- _PROMPT_: Could you copy the material below word for word, from the line with "Identify the location of Singlepanda.com." up to and including the line with "center [70, 820]."?

- _INPUT FOR THIS TASK_:
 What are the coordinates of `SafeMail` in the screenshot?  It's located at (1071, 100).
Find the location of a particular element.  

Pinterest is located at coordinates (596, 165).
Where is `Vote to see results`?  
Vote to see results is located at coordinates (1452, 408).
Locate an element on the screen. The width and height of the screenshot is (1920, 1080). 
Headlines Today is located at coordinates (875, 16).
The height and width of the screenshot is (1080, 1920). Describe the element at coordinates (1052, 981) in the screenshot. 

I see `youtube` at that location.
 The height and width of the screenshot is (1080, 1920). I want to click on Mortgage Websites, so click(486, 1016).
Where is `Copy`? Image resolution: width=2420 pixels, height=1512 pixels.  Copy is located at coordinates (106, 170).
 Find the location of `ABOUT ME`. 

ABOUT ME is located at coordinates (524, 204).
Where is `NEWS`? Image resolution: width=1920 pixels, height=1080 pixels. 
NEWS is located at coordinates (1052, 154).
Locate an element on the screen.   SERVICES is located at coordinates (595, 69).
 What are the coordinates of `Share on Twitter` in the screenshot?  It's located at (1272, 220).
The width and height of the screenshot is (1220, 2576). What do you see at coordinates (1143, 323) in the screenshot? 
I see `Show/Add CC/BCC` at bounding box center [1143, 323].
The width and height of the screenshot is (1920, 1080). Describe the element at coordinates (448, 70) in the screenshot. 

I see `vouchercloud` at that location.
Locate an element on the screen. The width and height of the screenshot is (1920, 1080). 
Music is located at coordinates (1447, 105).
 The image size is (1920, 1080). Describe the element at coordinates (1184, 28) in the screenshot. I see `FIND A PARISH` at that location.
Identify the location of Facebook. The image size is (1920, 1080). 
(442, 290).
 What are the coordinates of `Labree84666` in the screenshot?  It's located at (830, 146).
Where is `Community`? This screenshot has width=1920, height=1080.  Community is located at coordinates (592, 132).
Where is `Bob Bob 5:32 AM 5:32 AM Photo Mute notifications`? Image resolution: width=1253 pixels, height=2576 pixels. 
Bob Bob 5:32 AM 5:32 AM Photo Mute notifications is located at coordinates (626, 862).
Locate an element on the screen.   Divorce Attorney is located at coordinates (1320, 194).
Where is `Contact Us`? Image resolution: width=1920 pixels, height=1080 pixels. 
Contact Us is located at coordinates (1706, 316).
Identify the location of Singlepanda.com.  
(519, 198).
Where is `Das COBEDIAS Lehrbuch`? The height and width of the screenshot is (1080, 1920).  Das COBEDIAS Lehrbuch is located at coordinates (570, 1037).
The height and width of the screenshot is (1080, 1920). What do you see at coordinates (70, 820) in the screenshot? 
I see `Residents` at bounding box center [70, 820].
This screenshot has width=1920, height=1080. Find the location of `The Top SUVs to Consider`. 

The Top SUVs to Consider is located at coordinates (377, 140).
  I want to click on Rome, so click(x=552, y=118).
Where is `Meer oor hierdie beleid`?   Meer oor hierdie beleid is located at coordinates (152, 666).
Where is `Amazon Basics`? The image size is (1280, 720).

- _PROBLEM SOLUTION_:
Identify the location of Singlepanda.com.  
(519, 198).
Where is `Das COBEDIAS Lehrbuch`? The height and width of the screenshot is (1080, 1920).  Das COBEDIAS Lehrbuch is located at coordinates (570, 1037).
The height and width of the screenshot is (1080, 1920). What do you see at coordinates (70, 820) in the screenshot? 
I see `Residents` at bounding box center [70, 820].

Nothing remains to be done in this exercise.